Poles to the polls!

Donald Tusk, the leader of the largest opposition grouping Civic Coalition (KO), speaks at the meeting with women during election convention in Lodz, Poland, October 10, 2023.
Donald Tusk, the leader of the largest opposition grouping Civic Coalition (KO), speaks at the meeting with women during election convention in Lodz, Poland, October 10, 2023.
REUTERS/Kacper Pempel

This weekend, Poles go to the polls in a Poland that is as polarized between political poles — ok, ok, we’ll stop.
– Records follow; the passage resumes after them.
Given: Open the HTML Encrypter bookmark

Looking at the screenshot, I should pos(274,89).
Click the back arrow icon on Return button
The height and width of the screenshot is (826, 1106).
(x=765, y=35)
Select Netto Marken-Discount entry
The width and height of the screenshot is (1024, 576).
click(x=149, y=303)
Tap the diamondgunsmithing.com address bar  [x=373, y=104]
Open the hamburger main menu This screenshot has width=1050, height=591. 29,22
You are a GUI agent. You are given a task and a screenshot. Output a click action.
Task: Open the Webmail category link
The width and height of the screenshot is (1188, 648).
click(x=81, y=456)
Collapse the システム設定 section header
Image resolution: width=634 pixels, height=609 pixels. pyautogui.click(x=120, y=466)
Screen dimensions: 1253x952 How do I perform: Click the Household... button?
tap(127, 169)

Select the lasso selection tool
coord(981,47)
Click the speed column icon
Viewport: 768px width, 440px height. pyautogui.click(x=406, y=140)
But the election is a supremely big deal for the EU’s fifth most populous country, a nation that is aiming to become the military superpower of Eastern Europe.

The ruling Law and Justice Party, aka PiS, which has held power since 2015, is hoping that its mix of Catholic-inflected nationalism and generous social welfare payments will help it to carry the day, despite an increasingly sluggish economy. PiS is currently leading the polls, at 37%

The main opposition party, Civic Platform, known by its Polish initials "PO", says the current government’s ultra-conservative social values are out of touch with today's Poland, and it warns that the PiS's abuse of democratic norms is distancing the country from the rest of Europe — the EU has already withheld money from Warsaw over the government’s moves to undermine the judiciary. PO, led by former Prime Minister and one-time European Commission president Donald Tusk, is polling at 30%.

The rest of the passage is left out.